The messages look something like this (the precise wording may vary):
Your Free Trip
2 Free JetBlue Airways Tickets - Facebook Users Only
The scam has been spread more widely, in part, because the Facebook page belonging to Jezebel.com (a women’s lifestyle blog, part of the Gawker network) passed on the message to its 30,000+ fans.
If you were to click on the link you are taken to a webpage (with a large version of the JetBlue Airways logo in the background) which asks you to “Facebook Connect” with the site in order to access the alleged special offer.
If you do that then Facebook asks if you want to give permission for an application called “JetBlue Family” to gain access to your account information, including the right to email you and post messages to your wall.
Proceeding further, however, takes you to page which attempts to make money for the scammers – either in the form of a revenue-generating survey or, in my case, a page which tries to trick you into signing up for an expensive premium rate cell phone service (charged at £4.50 per week).
In the meantime, the scam has already been posted onto your own Facebook wall, trying to trick your online pals and family into making the same mistake.
Hopefully, this article will act as an important reminder for folks to read the small print, and be very careful what applications they allow to gain access to their Facebook account.

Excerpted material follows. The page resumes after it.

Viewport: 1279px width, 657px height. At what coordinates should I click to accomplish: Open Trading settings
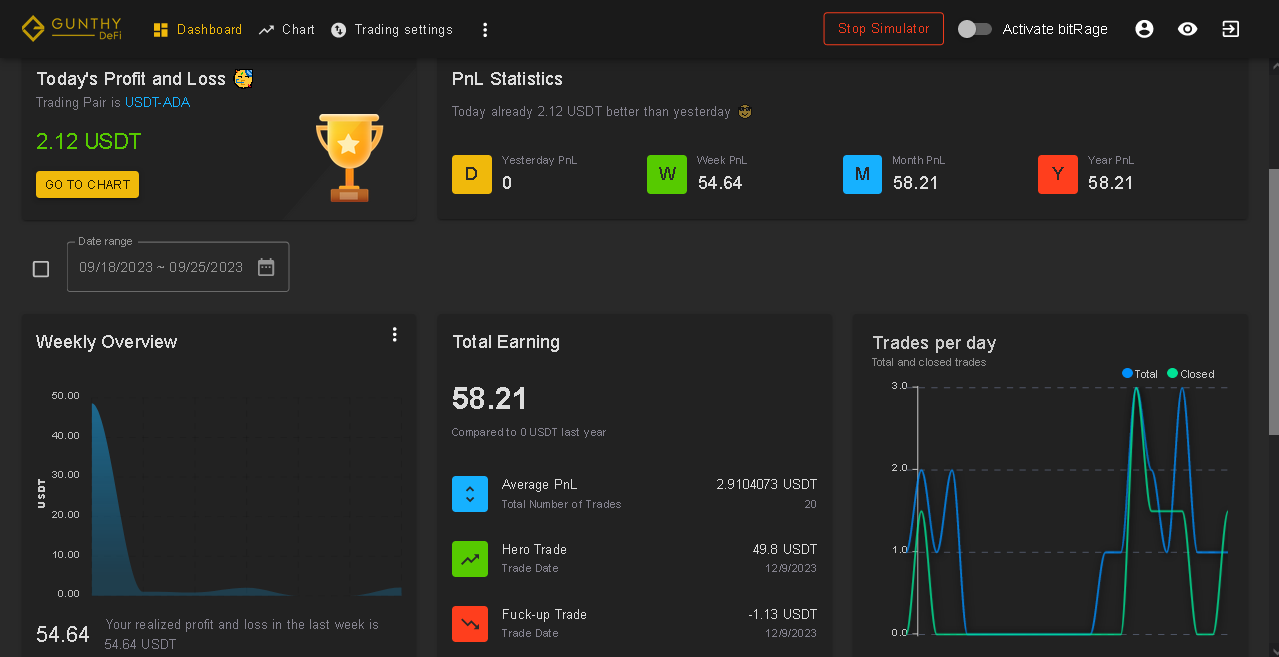[392, 30]
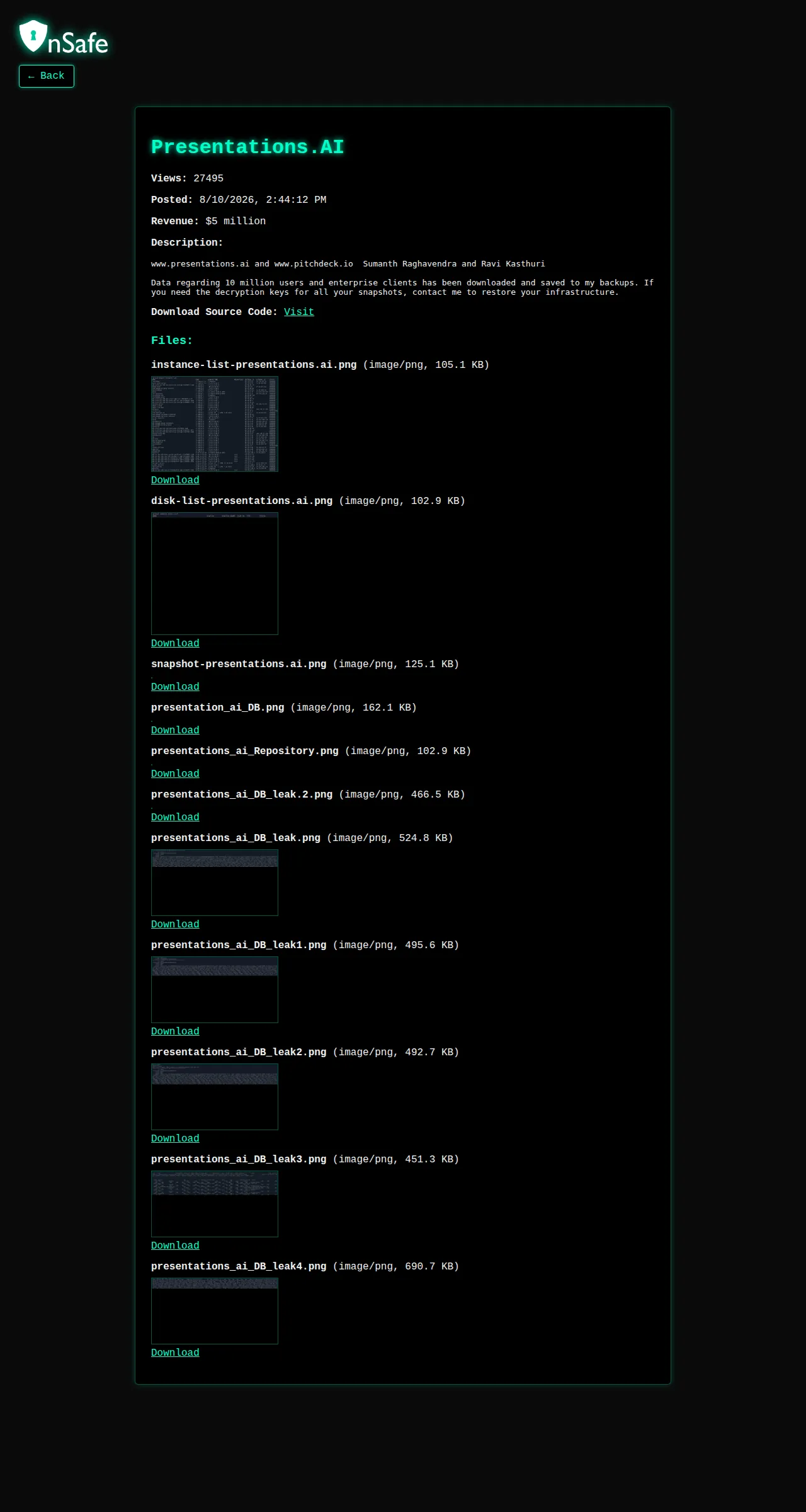Download presentation_ai_DB.png file
This screenshot has height=1512, width=806.
(x=175, y=730)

And owners of pages with tens of thousands of followers like Jezebel need to be much more careful what they do regarding their online safety too.

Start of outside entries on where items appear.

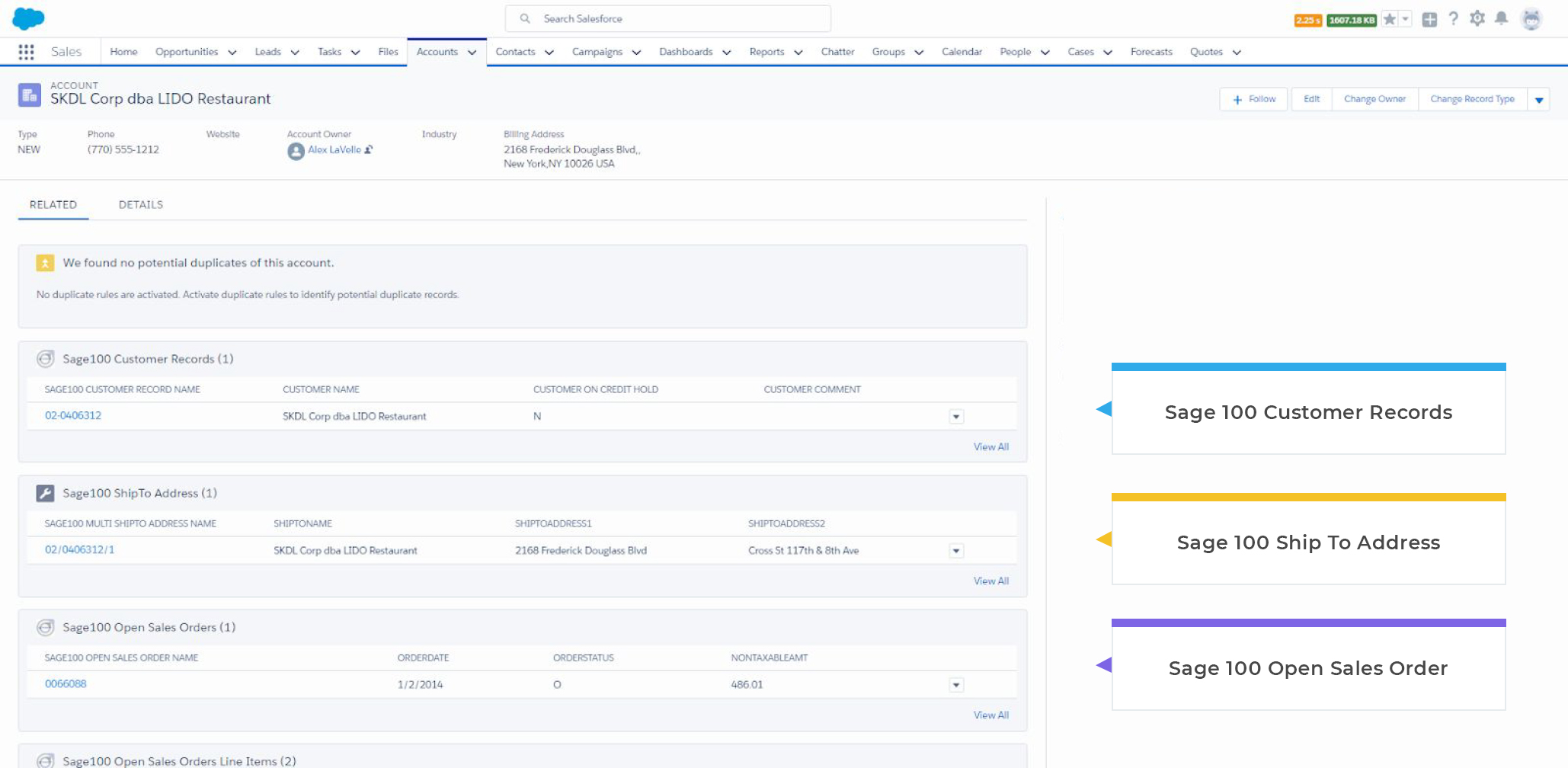Open the user profile avatar
Screen dimensions: 1568x768
pyautogui.click(x=1531, y=19)
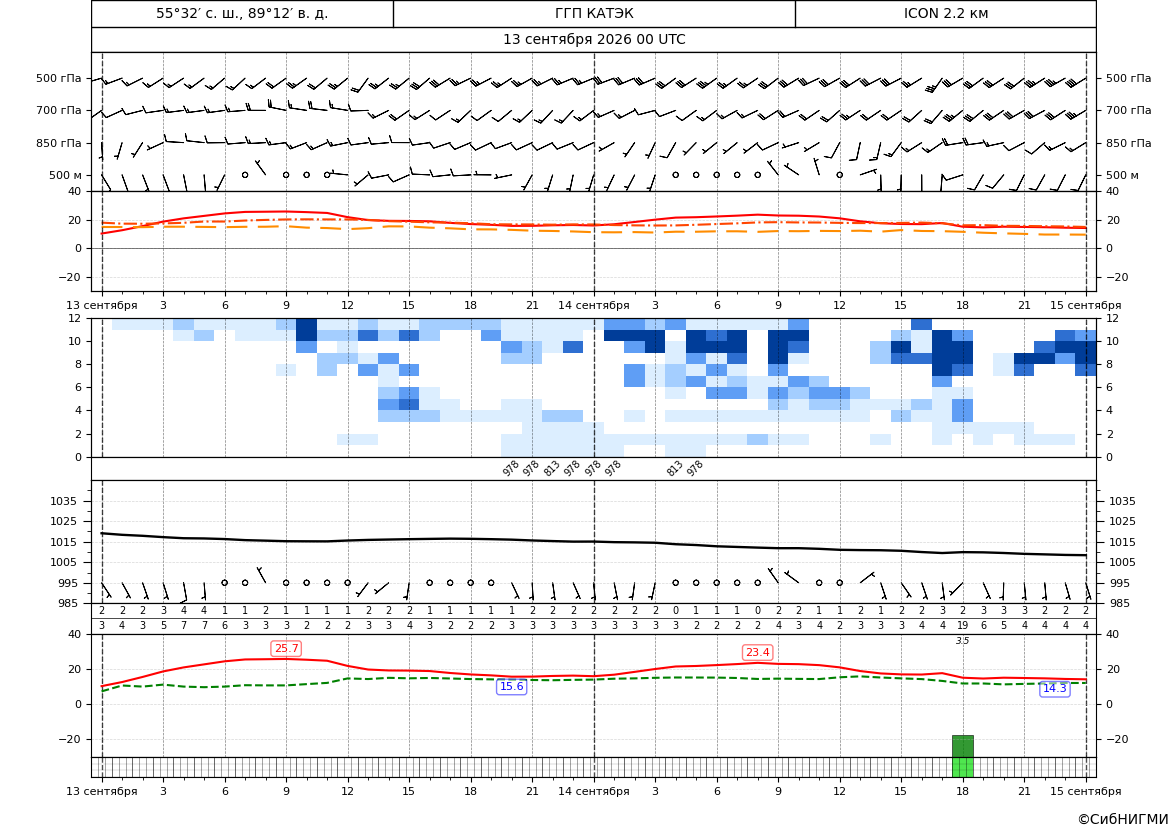
Task: Click the ©СибНИГМИ copyright text
Action: tap(1123, 819)
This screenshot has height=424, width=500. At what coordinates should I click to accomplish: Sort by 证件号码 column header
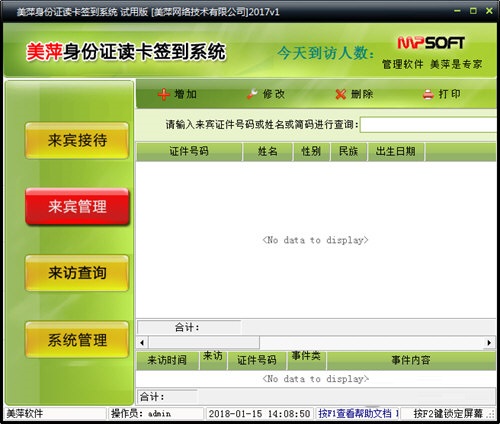click(x=189, y=152)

If you’ve been hit by a scam like this, remove references to it from your newsfeed, and revoke the right of rogue applications to access your profile via Account/ Privacy Settings/ Applications and Websites.

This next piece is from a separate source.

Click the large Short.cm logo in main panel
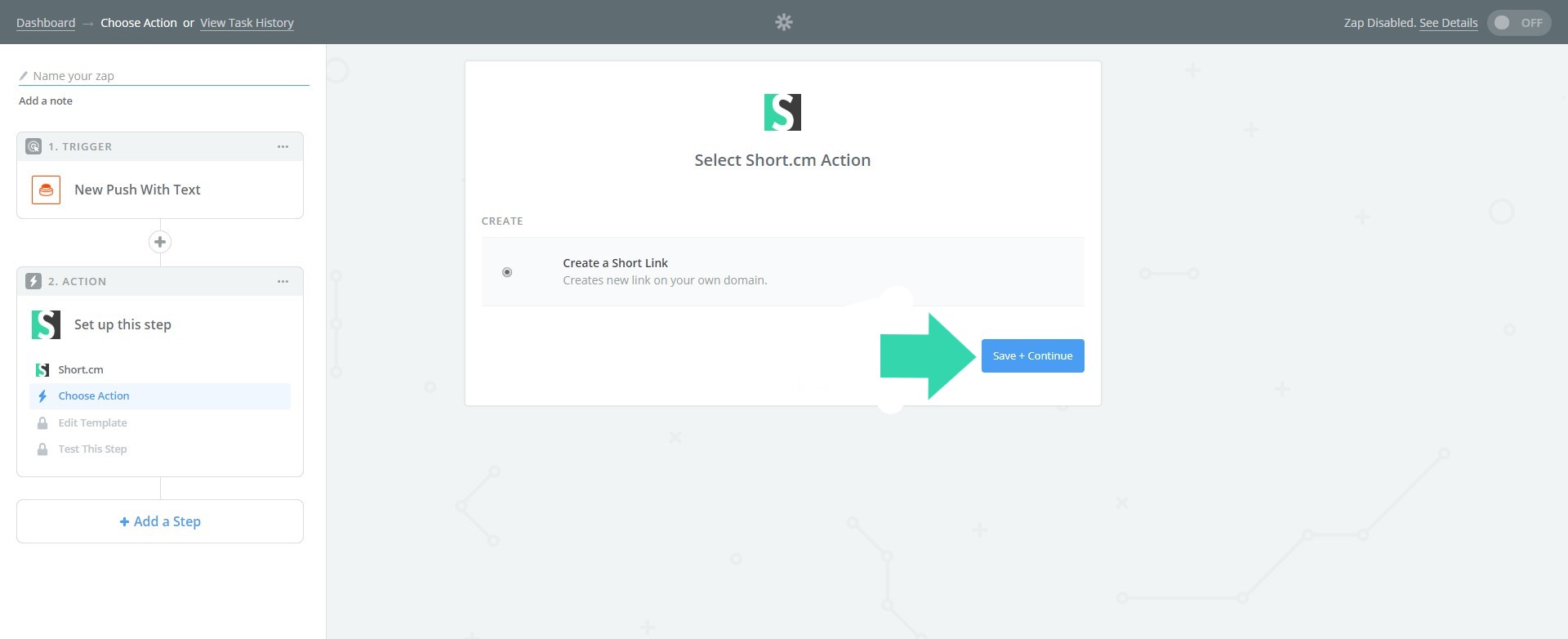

And if you’re a keen user of Facebook, you should join the thriving community on the Sophos Facebook page.
8 comments on “JetBlue tickets scam spreads via Facebook, tricks Jezebel”
What kind of moron company running a facebook page passes this along to its followers before looking into the site!?!?
My guess is that the administrator of the page simply fell for the scam like any other Facebook user.
They probably didn't knowingly post the link to the Jezebel page, but instead the rogue application posted it to the page automagically (without the administrator's knowledge). That's one of the issues when you give a third-party Facebook application permission to post to your wall and pages..
They seem to have removed the offending message now from the Jezebel page. Hopefully they'll also warn their users of the danger, in case any were tempted to click on it.
Could you please provide us with the links and/or other details to the offending site? Some of us in the online ad industry want to be able to track down and identify the responsible publishers and the affiliate networks their filtering traffic through..
I've shared the links with Facebook Security – and requested that they shut it down. My guess is that they probably see more of these things than anybody, and may be able to draw threads together as to common denominators.
See this for instance, http://nakedsecurity.sophos.com/2010/10/22/facebo…
Thanks, Graham. Here's a fresh version of this scam: http://www.facebook.com/#!/apps/application.php?i…
Also Airline Research: http://www.facebook.com/#!/event.php?eid=16768493…
Testing shows that traffic is being redirected through the Affillion affiliate network. Before that, traffic was being sent to Adsend Media. These CPA networks don't seem to be doing any due diligence on their publishers. Affillion is a closed (blind) network, to boot.
I’d also suggest anybody who experienced the text signup option take a few moments to visit http://www.phonepayplus.org.uk/output/Make-a-comp… and complain about the promotion of this service.
I'd be interested to learn more about the text signup you are talking about.
As for the PPP, PhonepayPlus tends to look mostly at the content providers who wind up sucked into these scams. The regulator has very little other point of entry into the market,s o CPs are always scrutinized first. Otherwise, the PPP Tribunal has been doing a good job of working with content providers to address these messes.
Thank you for this. I laid awake wondering how to stop this scam from sending more messages to my FB friends. You just solved it for me! Whew!